(CNN) -- Next week's United Nations meeting could mark a turning point in the acidic relationship between Iran and the United States: Will President Barack Obama shake the hand of newly elected Iranian President Hassan Rouhani? Will the two presidents even hold a meeting?
Analysts were divided about Rouhani and his sincerity in addressing his country's nuclear program, which Iran insists is for peaceful energy but which the United States and others suspect is for atomic bombs.
In many ways, Rouhani's recent election is like Obama's in 2008: Rouhani enjoys enormous political capital, offering an opportunity to renew U.S.-Iran relations.
Rouhani overcame hard-line conservatives by campaigning as a centrist and a reformer, using a "hope and prudence" slogan.
To keep hard-liners at bay, Rouhani now must deliver something -- namely, economic relief as Iran strains under global sanctions -- or his critics will prevail as they did against Obama in 2009 when his own venture on U.S.-Iran diplomacy foundered, one analyst said.
"Now the roles are reversed: Rouhani needs to strike a deal quickly," said Trita Parsi, president of the National Iranian American Council who's authored "A Single Roll of the Dice: Obama's Diplomacy with Iran."
Next week's U.N. General Assembly meeting "could be quite decisive," Parsi said.
"That's going to be the moment where the two sides have to invest the political capital needed. Otherwise it will go nowhere. It's going to be costly politically to strike a deal. There's going to be critics on both sides," Parsi said. "There is a need for a huge dose of political will to be injected into the process."

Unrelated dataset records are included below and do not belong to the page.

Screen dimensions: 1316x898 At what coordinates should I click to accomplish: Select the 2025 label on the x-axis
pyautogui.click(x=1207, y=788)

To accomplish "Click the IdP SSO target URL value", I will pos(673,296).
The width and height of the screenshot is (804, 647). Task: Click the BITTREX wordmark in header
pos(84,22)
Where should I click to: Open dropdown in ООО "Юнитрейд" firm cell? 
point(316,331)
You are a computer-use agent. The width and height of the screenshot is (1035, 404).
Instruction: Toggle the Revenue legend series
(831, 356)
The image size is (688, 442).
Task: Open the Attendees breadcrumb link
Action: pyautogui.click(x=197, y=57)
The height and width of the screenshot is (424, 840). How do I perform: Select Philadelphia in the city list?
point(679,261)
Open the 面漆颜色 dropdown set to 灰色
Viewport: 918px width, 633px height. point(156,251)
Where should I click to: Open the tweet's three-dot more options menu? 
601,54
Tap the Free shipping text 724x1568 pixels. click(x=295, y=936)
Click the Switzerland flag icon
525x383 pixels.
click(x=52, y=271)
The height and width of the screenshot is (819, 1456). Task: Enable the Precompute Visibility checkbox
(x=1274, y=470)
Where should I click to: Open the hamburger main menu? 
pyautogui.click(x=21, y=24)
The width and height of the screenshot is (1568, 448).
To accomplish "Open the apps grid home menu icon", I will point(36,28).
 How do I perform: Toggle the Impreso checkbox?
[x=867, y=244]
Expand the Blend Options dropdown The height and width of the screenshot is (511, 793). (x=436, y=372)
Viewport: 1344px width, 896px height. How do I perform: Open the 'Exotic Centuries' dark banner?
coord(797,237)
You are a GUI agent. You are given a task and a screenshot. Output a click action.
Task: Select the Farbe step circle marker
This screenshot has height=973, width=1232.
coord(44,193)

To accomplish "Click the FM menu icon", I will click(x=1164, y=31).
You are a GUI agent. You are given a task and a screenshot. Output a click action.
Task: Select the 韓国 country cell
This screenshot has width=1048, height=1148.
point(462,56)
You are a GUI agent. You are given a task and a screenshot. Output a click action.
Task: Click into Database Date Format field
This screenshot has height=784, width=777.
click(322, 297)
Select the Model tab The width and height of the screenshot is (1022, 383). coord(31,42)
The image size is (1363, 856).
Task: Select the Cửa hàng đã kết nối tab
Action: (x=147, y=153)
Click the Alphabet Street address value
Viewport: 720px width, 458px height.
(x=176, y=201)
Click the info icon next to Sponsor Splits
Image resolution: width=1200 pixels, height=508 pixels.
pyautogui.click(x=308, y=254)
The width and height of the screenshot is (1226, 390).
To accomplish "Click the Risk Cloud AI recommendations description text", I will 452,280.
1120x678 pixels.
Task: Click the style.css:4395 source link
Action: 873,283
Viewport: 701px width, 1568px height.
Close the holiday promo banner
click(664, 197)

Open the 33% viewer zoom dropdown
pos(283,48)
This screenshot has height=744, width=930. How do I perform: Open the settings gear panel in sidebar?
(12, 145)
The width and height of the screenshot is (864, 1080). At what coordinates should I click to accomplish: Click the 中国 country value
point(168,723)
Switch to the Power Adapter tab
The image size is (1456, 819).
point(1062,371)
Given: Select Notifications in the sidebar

But Elliott Abrams, a senior fellow at the Council on Foreign Relations, said Obama shouldn't meet with Rouhani during the U.N. gathering, though shaking hands in a corridor would be appropriate.
"They are not counterparts, they are not equal," said Abrams, who also supervised U.S. policy in the Middle East under former President George W. Bush.
While Rouhani is Iran's president, he is not the country's leader. Ayatollah Ali Khamenei is the supreme leader of Iran.
"So for the president to meet with him, I think confers too great a recognition on him," Abrams said of an Obama-Rouhani meeting.
Abrams described Rouhani as a skilled political tactician when he was the country's chief nuclear negotiator from 2003 to 2005.
"Remember this is the guy -- Rouhani -- who wrote several years ago with pride how he tied us up in negotiations while the nuclear program (of Iran) was going forward," Abrams said. "So we should approach this with skepticism."
The Obama administration has welcomed Rouhani's published column.
"But the fact of the matter is actions are what are going to be determinative here," White House spokesman Josh Earnest said. "The Iranians, for a number of years now, have been unwilling to live up to their obligations to the international community as it relates to their nuclear program."
The international community's economic sanctions against Iran has "taken a significant toll on their economy and put pressure on them to come back to the bargaining table," Earnest said.
Earnest did acknowledge how Rouhani now enjoys a window of opportunity against his hard-line adversaries at home, but Iran must "demonstrate their seriousness of purpose" and show "their nuclear program is for exclusively peaceful means."
For now, Obama's schedule next week doesn't contain any meetings with Iranian representatives, Earnest said.
When asked if the United States is willing to ease sanctions against Iran, Earnest said such economic pressure "is what has brought the Iranians to the table."
Where analysts agree is how Rouhani has launched a media campaign through his op-ed, which was covered extensively.
Rouhani wants "a constructive approach" between his country and the world, including about Iran's nuclear program, he wrote. The dispute about why Iran is seeking nuclear capability -- for energy or for bombs -- has prompted international sanctions and escalated concerns about additional warfare in the Middle East.
"We must work together to end the unhealthy rivalries and interferences that fuel violence and drive us apart," Rouhani said.
Rouhani's Twitter account even retweeted how CNN gave him coverage.
Rouhani doesn't write his own tweets; that's done by personnel in his office, an Iranian official told CNN.
The Iranian government, however, blocks Twitter and other social media in Iran, rendering the president's tweets as messages to the outside world only, though many Iranians circumvent the blockage.
Parsi couldn't recall an Iranian president ever writing for the Washington Post, largely because "there would be backlash at home," he said.
Abrams concurred about Rouhani's publicity blitz.
"There's a major charm offensive underway," he said. "The question is whether there is any substance to it."